Wide definitions lead to more heterogenity in the studied population. This added noise makes it more difficult to find patterns and results.

When we have limited resources, it makes sense to study only the strictest definitions first, and then expand the inclusion criteria once we have something specific to target.

I understand that «being studied» might have some value for the patients, but I don’t think that warrants the cost.
 
it makes sense to study only the strictest definitions first, and then expand the inclusion criteria once we have something specific to target.
Would you want to hear "we need to study the people with IBS but without PEM first and once we figure something out, we'll include the ones with PEM as well"?

While the best solution probably isn't to spend $100 of available research funds on a study that globs everyone together, I don't think it's fair to use all $100 on PEM and tell everyone else to be patient.

There are 8500 papers on PubMed that mention "chronic fatigue syndrome". For "post viral fatigue" (or similar terms)...344. "Idiopathic chronic fatigue"...84.
 
Would you want to hear "we need to study the people with IBS but without PEM first and once we figure something out, we'll include the ones with PEM as well"?

While the best solution probably isn't to spend $100 of available research funds on a study that globs everyone together, I don't think it's fair to use all $100 on PEM and tell everyone else to be patient.

There are 8500 papers on PubMed that mention "chronic fatigue syndrome". For "post viral fatigue" (or similar terms)...344. "Idiopathic chronic fatigue"...84.
It makes sense to seperate into subgroups and prioritise the more disabling ones. It also makes sense to study strict definitions and see if anything can be found there, then see if it holds in less strict definitions.

It obviously does not make sense to only study one subgroup or definition. Because in that case people are left behind.
 
Would you want to hear "we need to study the people with IBS but without PEM first and once we figure something out, we'll include the ones with PEM as well"?

If the objective is to figure out IBS, then yes.

I have had IBS for over ten years. It changed after I got Covid and PEM as a result of that.

Dataset excerpt |
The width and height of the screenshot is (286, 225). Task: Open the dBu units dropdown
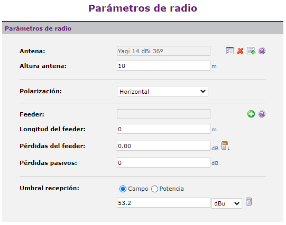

Problems and tasks |
(1) Answer these about the discussion of research inclusion criteria:
(a) How many papers on PubMed mention "chronic fatigue syndrome"?
(b) What dollar amount of available research funds is used in the example about splitting funding?
(c) For how long has the final writer had IBS?
(2) Extend the discussion of research inclusion criteria, picking up after its final sentence.

Numbered responses |
(1)
(a) 8500
(b) $100
(c) Over ten years

(2)
If the objective is to figure out ME/CFS, being strict about having PEM makes sense. The effort preference NIH study did not make sense because they excluded all co-morbidities, even POTS. So it depends on the specifics.
 
The effort preference NIH study did not make sense because they excluded all co-morbidities, even POTS.

As far as I've seen, I don't think this is the case. Most people that applied for the study didn't get in because they failed had been ill for longer than 5 years or didn't have an infectious onset (or one that couldn't be documented). Of course the sickest are never going to be able to participate in the first place. Diseases such autoimmune diseases, cancers, Lyme diagnosis etc were an exlusion criteria but I think it can be argued that, that is very sensible given the scope of the study. We shouldn't forget that even after people had passed screening and medical records reviewed, in person evualations still revealed things such as cancer, Parkinson etc. I haven't seen POTS mentioned as exclusion criteria, where did you see that?

I'm afraid we cannot have it both ways. We can't criticise the intramural study, that is one of the only studies to have ever rigorously recruited patients, whilst accepting other studies that pay little attention to recruitment and yet at the same time criticise the BPS lobby for being too little attention to recruitment criteria.

IMO recruitment is one of the few things they got right!